* [What the exercise asks] What you give must be the lines from the one containing "You are a computer-use" through the last line of the listing below, exactly, with nothing else and no pictures.
<<<<
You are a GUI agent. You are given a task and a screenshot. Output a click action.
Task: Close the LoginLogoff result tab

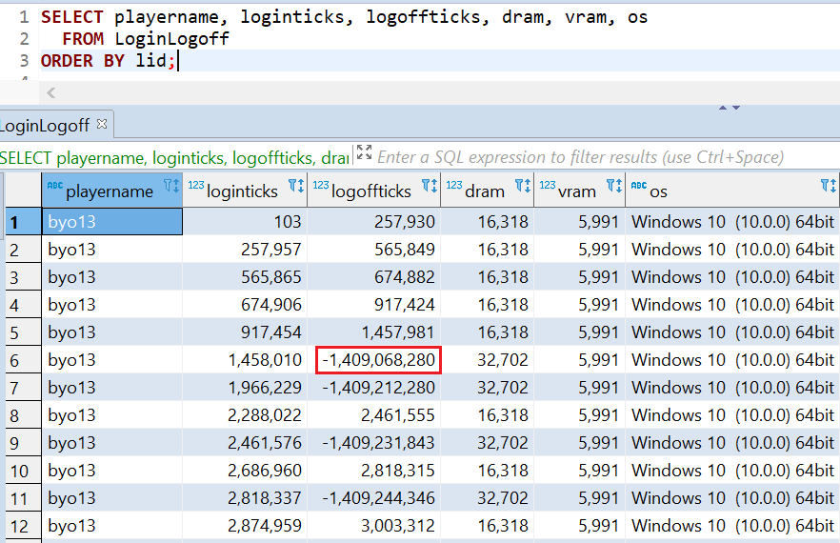pos(102,124)
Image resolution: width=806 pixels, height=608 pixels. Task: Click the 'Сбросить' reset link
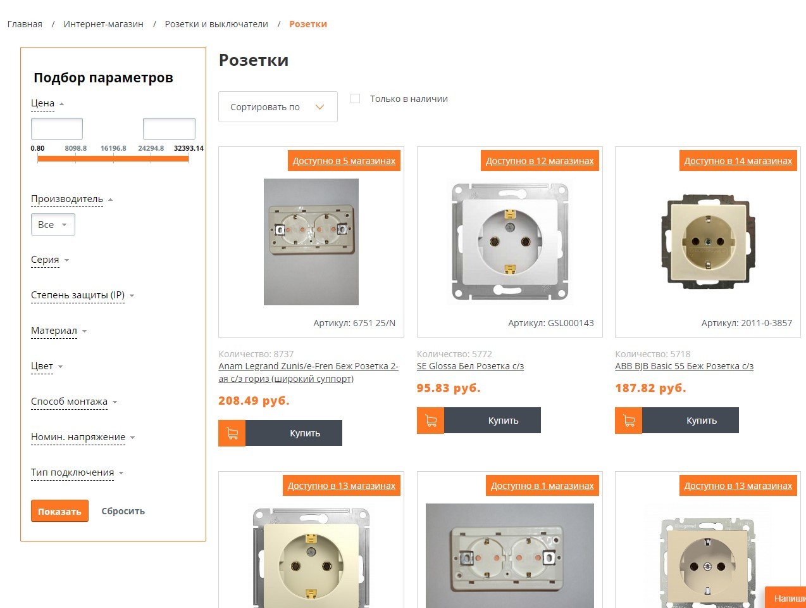click(123, 511)
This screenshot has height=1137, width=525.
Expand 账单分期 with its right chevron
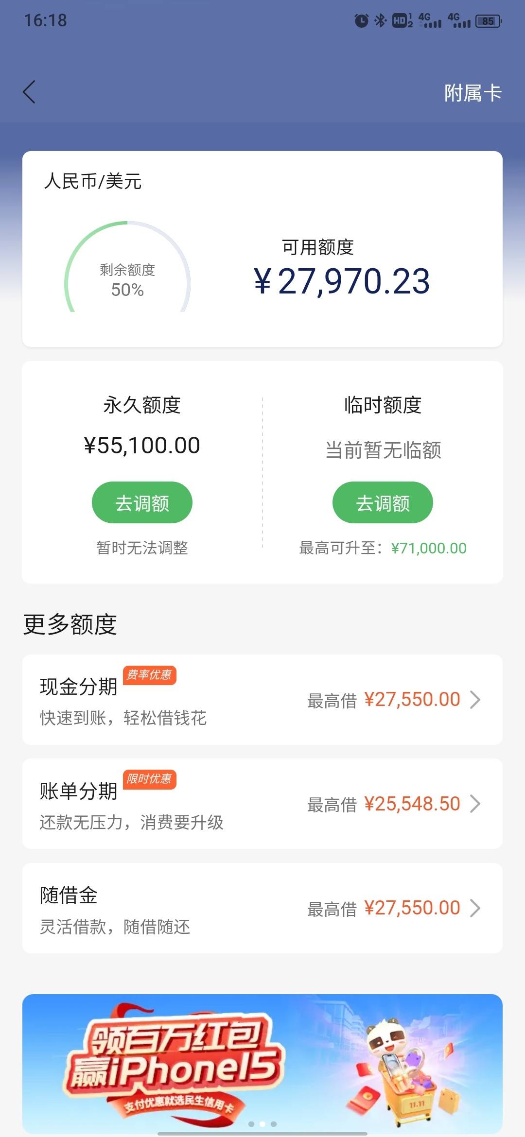click(475, 804)
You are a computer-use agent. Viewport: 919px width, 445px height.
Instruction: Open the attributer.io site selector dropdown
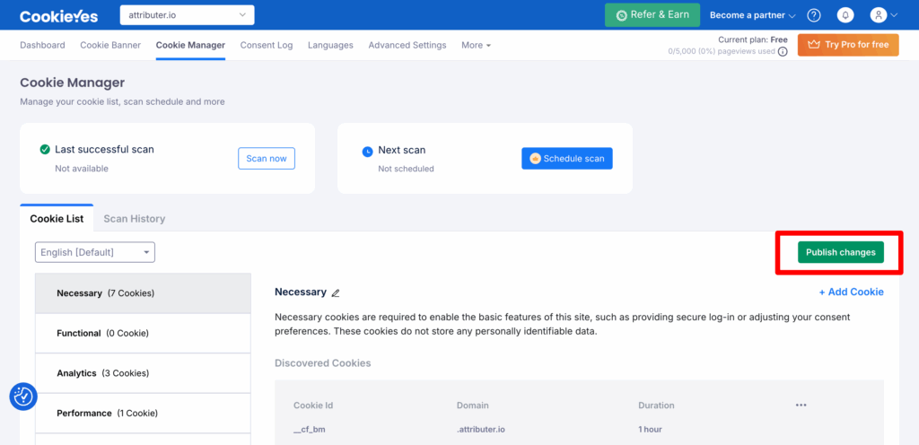(x=187, y=15)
>>>>
* [Task output]
You are a computer-use agent. Viewport: 919px width, 445px height.
Instruction: Open the attributer.io site selector dropdown
(x=187, y=15)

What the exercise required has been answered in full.